恋色流星群
9#瀬名side
ホテルの前でバスが停まって。
楽しかった1日の終わりが見えてきた。
東京とは違う、吸い込まれそうな青の下で1日中笑った私は。
少し頬がひりひりする。
理沙子さんから借りた日焼け止め、遠慮なくたくさん塗ったのにな。
海に入ったからかな・・・
千代さんたちと、先にバスを降りる直生さんが見えた。
直生さんも、少し焼けたのかも。
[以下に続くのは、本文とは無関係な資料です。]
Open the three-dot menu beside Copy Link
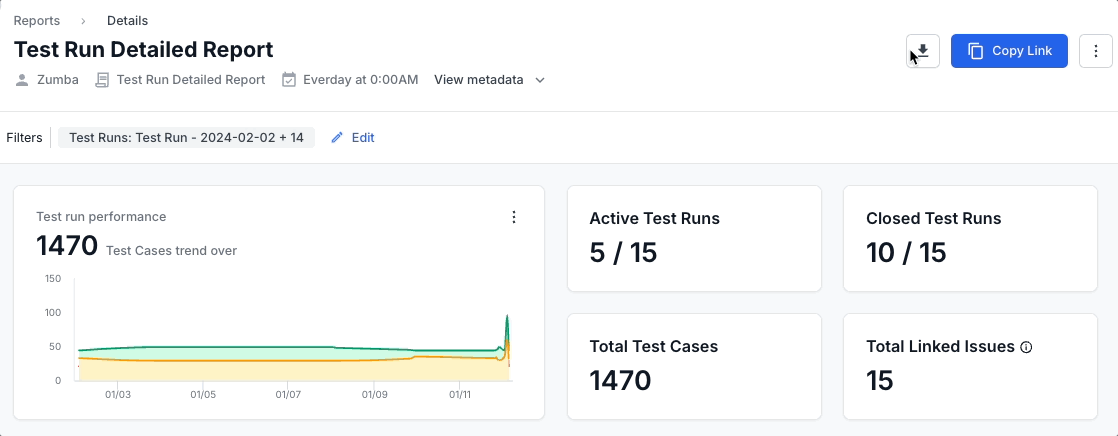 1096,51

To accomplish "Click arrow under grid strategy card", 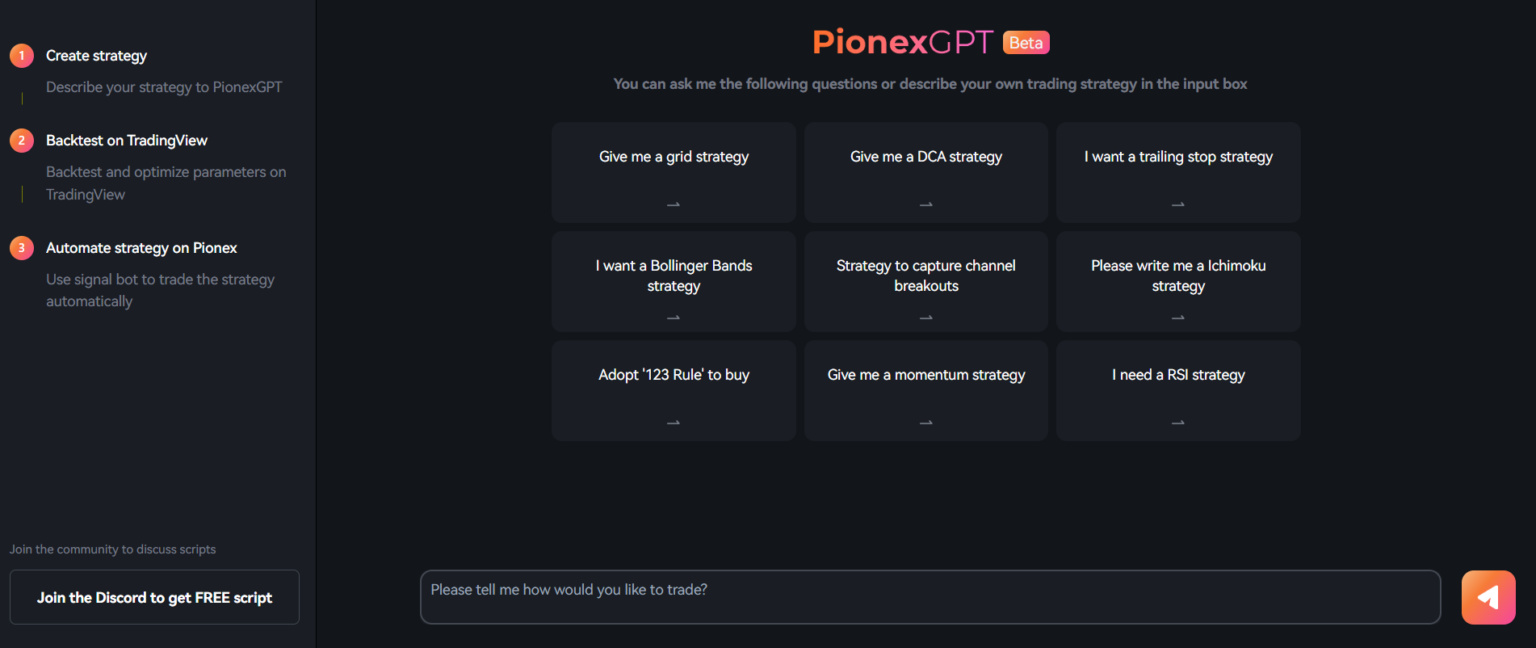I will point(673,204).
頬が赤い。
いつもの「かっこいい」と「可愛い」の絶妙なバランスが。
今日は、完全に「可愛い」に傾いてた。
一緒に海に行けたなんて。
今日は人生最高の日だったな。
ぼんやり、見つめていると。
やばい、目が合った。
見てるの気づかれた?!?!
瞬間、焦りで息が止まる私に、ふっと三日月の目をくれて。
スタンスタンとバスを降りて行った。
あーあ。
また、好きになっちゃった。
きゅうっと握られた心臓が苦しい。
“好き”に容量オーバーはないのかな。
比例する“切ない”と、後を追いかける“欲”に。
私はいつまで勝てるのかな。
バスを降りたところで、他のスタッフさんたちにバーベキュー不参加の旨を伝え、みんなの輪を離れた。
理沙子さんの携帯を鳴らしてみる。
・・・出ないな。寝てるのかも。
一瞬、部屋に寄ってみようかとも思ったけど。
私もお腹空いたし、このまま女子会の材料調達に向かっちゃおう。
「瀬名さん。」
携帯をポシェットに戻して歩き出そうとしたところで。
振り返ると、同じく輪を外れた直生さんがいた。